Trains are amazing for small countries, or between cities. The problem comes when you take into consideration how spread out the US is. You will always have cases where a car is needed, it’s unavoidable.

EVs are not a perfect solution, by a long shot. And ideally we would move away from cars being ubiquitous in America, but that is many, many years off. It’s better to work towards that slowly than it is to say “well it’s not perfect so let’s just not.”

[–] [email protected] 49 points 1 year ago* (last edited 1 year ago) (1 children)

You will always have cases where a car is needed, it’s unavoidable. That’s because it’s designed for cars. We have huge parking lots designed for cars but nothing for public transport. Whenever I travel to NYC or Chicago, I can go anywhere in trains and buses. In my city, I can’t even get milk without driving to a store.

[–] [email protected] 8 points 1 year ago (1 children)

Because your store probably doesn't serve thousands of people to validate the cost of the infrastructure. My city has busses, but it also has corn fields and open lots and a lot of spread. It's just not viable to walk all your groceries a mile to and from the bus stop both ways for a bus that comes every hour. It's different when every train and bus is full and the need is well met.

Ask for more taxes and more spending on this infrastructure, or use your car.

[–] [email protected] 10 points 1 year ago (1 children)

The infrastructure is developed around cars so obviously using cars makes sense. We could have smaller grocery stores and have it closer to neighborhoods so people can walk to it but we have buses which only come once an hour which takes 30 minutes to drive 2 miles and your grocery trip will take 3 hours so you are better off just buying a car!

[–] [email protected] 6 points 1 year ago (3 children)

I don’t think you understand how spread out rural America is. A lot of areas have tiny grocery stores to support a small population spread over a wide area.

[–] [email protected] 11 points 1 year ago* (last edited 1 year ago)

**Data lines:**
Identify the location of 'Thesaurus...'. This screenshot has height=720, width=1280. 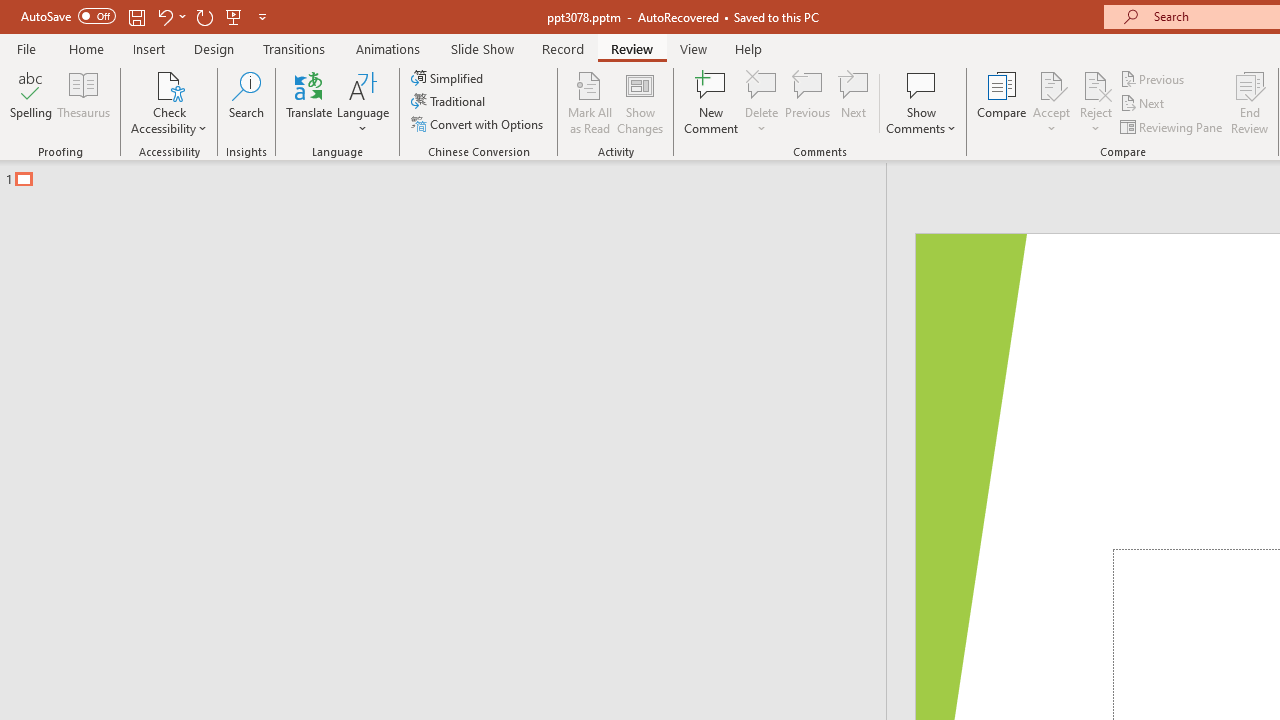
(82, 103).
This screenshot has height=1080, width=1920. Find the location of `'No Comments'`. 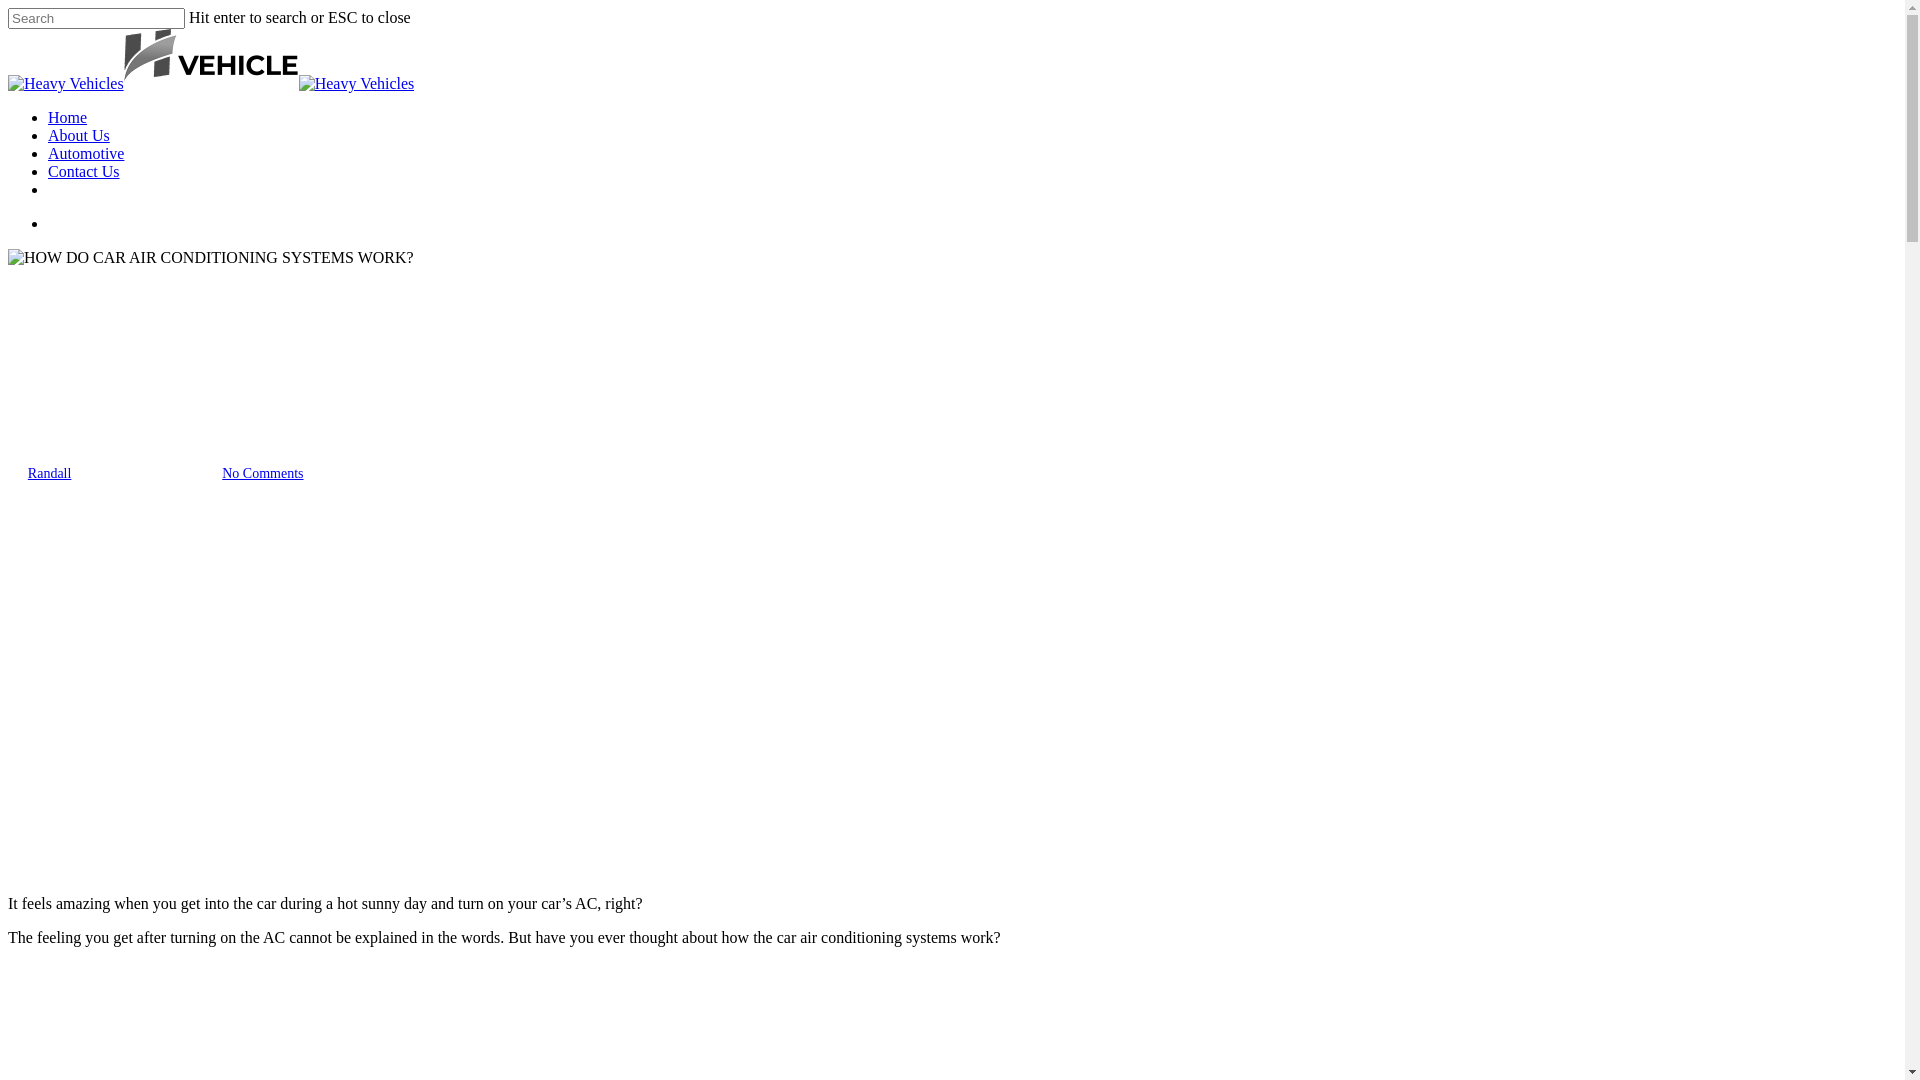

**Problem details:**
Answer these from the discussion about cars and public transit:
1. Which two cities does one commenter name as places where trains and buses can take them anywhere?
2. How far does the commenter who mentions corn fields say groceries would have to be walked to and from the bus stop?
3. How long does the commenter who suggests smaller grocery stores say a grocery trip by bus would take?
The lines have nothing to do with this.

**Complete output:**
1. NYC and Chicago
2. A mile
3. 3 hours